Collected data entries:
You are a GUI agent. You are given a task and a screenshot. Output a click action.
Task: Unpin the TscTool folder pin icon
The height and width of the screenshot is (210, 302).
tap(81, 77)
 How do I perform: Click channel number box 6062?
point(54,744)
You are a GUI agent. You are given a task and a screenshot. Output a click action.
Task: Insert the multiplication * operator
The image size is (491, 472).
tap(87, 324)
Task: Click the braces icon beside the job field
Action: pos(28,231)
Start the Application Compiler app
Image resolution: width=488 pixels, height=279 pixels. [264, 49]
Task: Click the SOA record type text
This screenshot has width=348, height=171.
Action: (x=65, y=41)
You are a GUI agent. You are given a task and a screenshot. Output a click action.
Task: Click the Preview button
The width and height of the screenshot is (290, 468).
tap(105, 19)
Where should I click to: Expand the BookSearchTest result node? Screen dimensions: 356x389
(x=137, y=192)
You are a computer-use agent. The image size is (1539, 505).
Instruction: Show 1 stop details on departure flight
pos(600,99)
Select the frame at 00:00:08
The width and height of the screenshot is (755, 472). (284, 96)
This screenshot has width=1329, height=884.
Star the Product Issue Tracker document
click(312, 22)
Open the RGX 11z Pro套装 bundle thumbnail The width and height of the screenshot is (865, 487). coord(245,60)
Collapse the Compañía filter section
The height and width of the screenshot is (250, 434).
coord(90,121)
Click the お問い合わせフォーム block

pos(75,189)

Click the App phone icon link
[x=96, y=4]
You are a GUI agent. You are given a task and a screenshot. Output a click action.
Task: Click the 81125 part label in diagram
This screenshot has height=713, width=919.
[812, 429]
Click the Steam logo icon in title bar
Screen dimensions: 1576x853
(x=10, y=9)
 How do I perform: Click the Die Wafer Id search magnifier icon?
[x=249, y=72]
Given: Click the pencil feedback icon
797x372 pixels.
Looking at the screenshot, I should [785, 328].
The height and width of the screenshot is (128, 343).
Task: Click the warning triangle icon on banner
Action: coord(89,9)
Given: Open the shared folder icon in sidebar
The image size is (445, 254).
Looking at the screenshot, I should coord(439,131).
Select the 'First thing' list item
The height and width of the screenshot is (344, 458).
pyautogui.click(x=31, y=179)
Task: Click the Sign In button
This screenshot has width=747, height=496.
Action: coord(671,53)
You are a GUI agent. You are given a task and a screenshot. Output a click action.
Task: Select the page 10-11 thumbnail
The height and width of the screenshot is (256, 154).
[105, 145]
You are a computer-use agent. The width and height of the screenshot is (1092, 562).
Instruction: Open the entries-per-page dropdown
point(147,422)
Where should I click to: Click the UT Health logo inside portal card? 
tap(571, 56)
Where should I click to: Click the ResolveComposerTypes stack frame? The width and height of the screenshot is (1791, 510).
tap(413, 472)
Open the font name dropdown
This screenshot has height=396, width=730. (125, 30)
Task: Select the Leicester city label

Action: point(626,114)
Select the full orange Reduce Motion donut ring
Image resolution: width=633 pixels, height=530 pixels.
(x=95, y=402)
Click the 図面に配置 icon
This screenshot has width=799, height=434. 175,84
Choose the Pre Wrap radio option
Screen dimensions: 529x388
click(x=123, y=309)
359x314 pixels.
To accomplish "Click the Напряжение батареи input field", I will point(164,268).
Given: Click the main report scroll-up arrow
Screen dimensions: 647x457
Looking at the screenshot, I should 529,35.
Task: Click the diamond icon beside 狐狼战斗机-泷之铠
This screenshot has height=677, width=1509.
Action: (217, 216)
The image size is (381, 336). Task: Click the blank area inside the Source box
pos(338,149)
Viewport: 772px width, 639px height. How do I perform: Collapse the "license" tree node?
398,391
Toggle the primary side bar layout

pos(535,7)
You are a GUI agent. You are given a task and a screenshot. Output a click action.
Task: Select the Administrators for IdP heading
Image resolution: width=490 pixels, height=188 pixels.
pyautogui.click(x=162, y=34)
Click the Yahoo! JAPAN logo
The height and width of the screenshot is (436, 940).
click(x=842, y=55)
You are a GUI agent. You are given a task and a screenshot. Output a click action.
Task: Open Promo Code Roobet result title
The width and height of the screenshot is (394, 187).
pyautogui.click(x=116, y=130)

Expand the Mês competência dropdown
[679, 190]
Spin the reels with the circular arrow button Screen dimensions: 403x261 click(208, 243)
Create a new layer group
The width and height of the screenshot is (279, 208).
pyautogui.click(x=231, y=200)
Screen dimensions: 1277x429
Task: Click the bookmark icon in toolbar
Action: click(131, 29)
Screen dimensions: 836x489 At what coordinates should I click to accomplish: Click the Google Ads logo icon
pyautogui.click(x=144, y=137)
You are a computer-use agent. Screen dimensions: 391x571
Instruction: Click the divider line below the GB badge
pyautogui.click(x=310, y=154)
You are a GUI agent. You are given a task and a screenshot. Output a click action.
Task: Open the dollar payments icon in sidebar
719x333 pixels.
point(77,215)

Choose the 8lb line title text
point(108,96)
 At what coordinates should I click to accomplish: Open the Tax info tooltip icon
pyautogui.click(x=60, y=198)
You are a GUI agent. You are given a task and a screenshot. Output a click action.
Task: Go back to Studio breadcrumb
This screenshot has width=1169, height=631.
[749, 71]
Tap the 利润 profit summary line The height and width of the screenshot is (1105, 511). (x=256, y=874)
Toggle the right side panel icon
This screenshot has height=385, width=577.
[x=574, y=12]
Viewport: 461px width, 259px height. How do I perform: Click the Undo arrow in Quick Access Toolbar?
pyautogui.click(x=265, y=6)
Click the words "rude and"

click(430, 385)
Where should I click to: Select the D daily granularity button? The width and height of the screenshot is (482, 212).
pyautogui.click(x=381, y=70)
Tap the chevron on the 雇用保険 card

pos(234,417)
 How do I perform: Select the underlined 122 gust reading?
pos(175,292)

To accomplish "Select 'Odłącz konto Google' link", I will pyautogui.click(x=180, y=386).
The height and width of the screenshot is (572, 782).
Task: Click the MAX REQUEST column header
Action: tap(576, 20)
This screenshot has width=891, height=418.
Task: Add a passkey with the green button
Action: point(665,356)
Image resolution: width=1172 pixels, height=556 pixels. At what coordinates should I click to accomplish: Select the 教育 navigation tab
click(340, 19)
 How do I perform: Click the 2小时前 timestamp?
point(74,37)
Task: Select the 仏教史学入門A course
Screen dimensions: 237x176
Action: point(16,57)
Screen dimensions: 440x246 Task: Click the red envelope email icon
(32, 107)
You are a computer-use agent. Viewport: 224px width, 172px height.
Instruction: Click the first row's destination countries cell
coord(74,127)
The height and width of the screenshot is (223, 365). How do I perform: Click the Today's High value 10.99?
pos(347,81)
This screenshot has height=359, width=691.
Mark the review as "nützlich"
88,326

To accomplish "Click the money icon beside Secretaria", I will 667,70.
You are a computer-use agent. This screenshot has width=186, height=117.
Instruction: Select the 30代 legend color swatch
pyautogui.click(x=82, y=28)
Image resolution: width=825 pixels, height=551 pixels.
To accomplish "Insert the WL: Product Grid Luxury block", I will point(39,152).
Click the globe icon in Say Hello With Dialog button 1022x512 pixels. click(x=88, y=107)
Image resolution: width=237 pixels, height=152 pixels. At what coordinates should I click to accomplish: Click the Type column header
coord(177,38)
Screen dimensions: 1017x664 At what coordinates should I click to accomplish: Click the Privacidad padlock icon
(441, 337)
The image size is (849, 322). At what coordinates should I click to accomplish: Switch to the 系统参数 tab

Required action:
Up to and including the line with "Given: Click the pencil feedback icon", repeat the data exactly, starting from its first line; nothing else belongs in the response.

Solution to this problem:
You are a GUI agent. You are given a task and a screenshot. Output a click action.
Task: Unpin the TscTool folder pin icon
The height and width of the screenshot is (210, 302).
tap(81, 77)
 How do I perform: Click channel number box 6062?
point(54,744)
You are a GUI agent. You are given a task and a screenshot. Output a click action.
Task: Insert the multiplication * operator
The image size is (491, 472).
tap(87, 324)
Task: Click the braces icon beside the job field
Action: pos(28,231)
Start the Application Compiler app
Image resolution: width=488 pixels, height=279 pixels. [264, 49]
Task: Click the SOA record type text
This screenshot has width=348, height=171.
Action: (x=65, y=41)
You are a GUI agent. You are given a task and a screenshot. Output a click action.
Task: Click the Preview button
The width and height of the screenshot is (290, 468).
tap(105, 19)
Where should I click to: Expand the BookSearchTest result node? Screen dimensions: 356x389
(x=137, y=192)
You are a computer-use agent. The image size is (1539, 505).
Instruction: Show 1 stop details on departure flight
pos(600,99)
Select the frame at 00:00:08
The width and height of the screenshot is (755, 472). (284, 96)
This screenshot has width=1329, height=884.
Star the Product Issue Tracker document
click(312, 22)
Open the RGX 11z Pro套装 bundle thumbnail The width and height of the screenshot is (865, 487). coord(245,60)
Collapse the Compañía filter section
The height and width of the screenshot is (250, 434).
coord(90,121)
Click the お問い合わせフォーム block

pos(75,189)

Click the App phone icon link
[x=96, y=4]
You are a GUI agent. You are given a task and a screenshot. Output a click action.
Task: Click the 81125 part label in diagram
This screenshot has height=713, width=919.
[812, 429]
Click the Steam logo icon in title bar
Screen dimensions: 1576x853
(x=10, y=9)
 How do I perform: Click the Die Wafer Id search magnifier icon?
[x=249, y=72]
Given: Click the pencil feedback icon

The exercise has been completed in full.